** WORK TO COMPLETE **
Could you copy out every line of the data where the word "will" occurs?

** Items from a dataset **
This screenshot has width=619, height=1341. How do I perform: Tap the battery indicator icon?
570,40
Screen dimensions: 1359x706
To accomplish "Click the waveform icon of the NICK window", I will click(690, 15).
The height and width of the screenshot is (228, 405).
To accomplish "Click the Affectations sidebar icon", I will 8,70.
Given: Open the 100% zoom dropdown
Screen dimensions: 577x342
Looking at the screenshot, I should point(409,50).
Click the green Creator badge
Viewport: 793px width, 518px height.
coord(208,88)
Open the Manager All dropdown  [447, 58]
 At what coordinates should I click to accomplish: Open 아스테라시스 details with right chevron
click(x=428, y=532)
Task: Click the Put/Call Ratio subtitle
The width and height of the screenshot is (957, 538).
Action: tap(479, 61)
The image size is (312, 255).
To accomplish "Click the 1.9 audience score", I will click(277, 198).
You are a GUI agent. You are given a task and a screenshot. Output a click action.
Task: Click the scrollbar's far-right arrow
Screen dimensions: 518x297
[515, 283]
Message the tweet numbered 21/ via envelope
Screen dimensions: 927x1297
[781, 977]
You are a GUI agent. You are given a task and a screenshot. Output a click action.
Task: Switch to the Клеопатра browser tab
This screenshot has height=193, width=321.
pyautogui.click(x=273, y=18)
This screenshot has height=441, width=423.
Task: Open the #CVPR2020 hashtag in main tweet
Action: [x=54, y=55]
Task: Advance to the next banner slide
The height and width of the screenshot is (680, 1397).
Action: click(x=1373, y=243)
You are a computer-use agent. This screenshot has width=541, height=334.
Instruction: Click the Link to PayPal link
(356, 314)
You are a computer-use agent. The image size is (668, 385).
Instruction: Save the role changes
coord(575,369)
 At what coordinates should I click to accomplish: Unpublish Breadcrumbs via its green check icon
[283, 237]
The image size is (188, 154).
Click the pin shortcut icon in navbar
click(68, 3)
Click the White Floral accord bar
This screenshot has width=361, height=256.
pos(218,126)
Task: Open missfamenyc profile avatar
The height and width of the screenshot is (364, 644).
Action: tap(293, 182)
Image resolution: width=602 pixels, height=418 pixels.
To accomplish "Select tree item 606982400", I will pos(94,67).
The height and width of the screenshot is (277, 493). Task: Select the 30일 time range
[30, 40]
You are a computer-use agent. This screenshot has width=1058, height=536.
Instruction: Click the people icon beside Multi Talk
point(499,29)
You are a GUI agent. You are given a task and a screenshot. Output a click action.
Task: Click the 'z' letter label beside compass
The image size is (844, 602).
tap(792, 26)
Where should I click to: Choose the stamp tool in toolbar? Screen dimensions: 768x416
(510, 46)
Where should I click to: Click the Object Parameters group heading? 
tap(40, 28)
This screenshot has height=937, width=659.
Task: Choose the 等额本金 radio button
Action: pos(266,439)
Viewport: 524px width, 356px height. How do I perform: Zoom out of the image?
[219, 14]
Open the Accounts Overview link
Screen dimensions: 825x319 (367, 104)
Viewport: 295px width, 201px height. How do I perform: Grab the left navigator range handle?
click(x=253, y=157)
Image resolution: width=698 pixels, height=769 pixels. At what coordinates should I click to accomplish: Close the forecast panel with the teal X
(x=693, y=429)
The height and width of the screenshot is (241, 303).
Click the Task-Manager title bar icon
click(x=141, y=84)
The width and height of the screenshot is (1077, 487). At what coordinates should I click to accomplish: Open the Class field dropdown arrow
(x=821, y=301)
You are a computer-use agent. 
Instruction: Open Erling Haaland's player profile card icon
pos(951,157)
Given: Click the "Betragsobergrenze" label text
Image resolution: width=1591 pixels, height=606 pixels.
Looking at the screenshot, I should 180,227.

** RESPONSE AREA **
To accomplish "Click the waveform icon of the NICK window", I will click(690, 15).
To accomplish "Click the Affectations sidebar icon", I will 8,70.
To accomplish "Click the 1.9 audience score", I will click(277, 198).
To accomplish "Select tree item 606982400", I will pos(94,67).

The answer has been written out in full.